John Wecker of Boehringer said that the decision came after
researchers at the National Institute of Allergy and Infectious Diseases
audited a 1999 clinical trial conducted in Uganda for
the NIAID by Johns Hopkins University researchers.
The audit raised questions about documents and records supporting the
study results, Wecker said. They were published in the British journal
Lancet.
"The NIH (National Institutes of Health conducted
an audit and the FDA called the three parties together to discuss it,"
Wecker said. "We agreed to withdraw the application. Once the issues
are resolved, we intend to resubmit."
The 1999 study concluded that nevirapine was more effective than
another drug in preventing pregnant women from passing HIV infection
to their babies during birth and nursing.
Wecker said the audit uncovered "no reason to suspect that there was a
problem with the fundamental conclusions."
However, Jason Brodsky, an FDA spokesman, said there are problems
with the study that "the agency believes are potentially quite serious."
Brodsky declined to identify the problems, but said the FDA is not
recommending any change in the approved uses of nevirapine. The drug,
marketed under the name Viramune, is approved in the U.S. to treat
HIV in adults and in children over the age of two.
Nevirapine continues to be used in dozens of other countries by
pregnant women and newborns.
Dr. John R. LaMontagne of the NIAID, the NIH agency that paid for
the Uganda study, said that the problems mostly are in record keeping.
He said there are differences in the way hospitals in Uganda keep
records and the requirements of the FDA.
"There is no question about the validity of the Lancet study,"

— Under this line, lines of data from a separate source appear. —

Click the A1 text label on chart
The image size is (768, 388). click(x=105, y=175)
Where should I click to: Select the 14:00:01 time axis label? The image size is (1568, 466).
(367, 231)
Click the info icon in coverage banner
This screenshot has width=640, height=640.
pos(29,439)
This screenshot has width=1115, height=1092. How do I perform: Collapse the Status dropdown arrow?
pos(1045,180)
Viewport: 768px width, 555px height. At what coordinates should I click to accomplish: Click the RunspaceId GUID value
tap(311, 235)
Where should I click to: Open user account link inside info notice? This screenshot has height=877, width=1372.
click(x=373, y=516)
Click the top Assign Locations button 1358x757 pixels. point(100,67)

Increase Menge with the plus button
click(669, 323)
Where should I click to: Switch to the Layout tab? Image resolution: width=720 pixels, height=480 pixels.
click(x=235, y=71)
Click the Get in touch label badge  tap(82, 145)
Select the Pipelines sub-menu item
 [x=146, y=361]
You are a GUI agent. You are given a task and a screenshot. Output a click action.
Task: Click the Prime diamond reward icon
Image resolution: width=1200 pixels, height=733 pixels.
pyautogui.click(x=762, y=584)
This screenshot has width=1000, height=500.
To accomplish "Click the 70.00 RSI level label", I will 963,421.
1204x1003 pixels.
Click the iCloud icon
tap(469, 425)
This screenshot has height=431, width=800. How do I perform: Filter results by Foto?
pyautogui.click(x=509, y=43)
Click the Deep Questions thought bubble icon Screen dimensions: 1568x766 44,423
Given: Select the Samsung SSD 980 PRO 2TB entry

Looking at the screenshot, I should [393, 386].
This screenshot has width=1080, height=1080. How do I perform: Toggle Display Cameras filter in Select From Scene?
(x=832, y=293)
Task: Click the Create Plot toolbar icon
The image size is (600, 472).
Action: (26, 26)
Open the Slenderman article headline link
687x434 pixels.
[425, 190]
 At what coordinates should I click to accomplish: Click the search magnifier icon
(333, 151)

LaMontagne said. "The problems are in the rather arcane requirements
in record keeping."
He said the FDA "quite rightly has a rigorous standard" and that there
were problems meeting this standard in a study conducted in Uganda.
The Hopkins researchers meticulously gathered data for the study using
a system of "shadow records," which are separate copies of the records
kept by the Ugandan hospital, LaMontagne said. The FDA requires that
a drug application include the original records for the patients.
The FDA also requires that any "serious adverse event" experienced by
a patient during a drug trial be reported in data submitted to the agency.
Adverse events are illnesses or other health-related incidents that occur
while a patient is on the test drug.
LaMontagne said there often were differences of opinion between the
Hopkins researchers and the Uganda hospital staff of what constituted a
"serious adverse event." He called it "professional differences of
opinion."
"The FDA wants us to cross-match our patient charts against the
hospital records," LaMontagne said. "The FDA is right in doing this. It is
an important safeguard."
Dr. Peter Lurie of Public Citizen Health Research Group, a watchdog
group that monitors federal health policies, said it is up to the
researchers to maintain records that meet the strict FDA standards.
The FDA requires that data from drug trials, no matter where in the
world the studies are conducted, must meet the same standard.
Otherwise, they cannot be used to evaluate a drug for approved use in
this country, Brodsky said.
The pharmaceutical company continues to donate nevirapine to
programs in some 23 countries where the drug is used to help prevent
mother-to-child HIV transmission, Wecker said.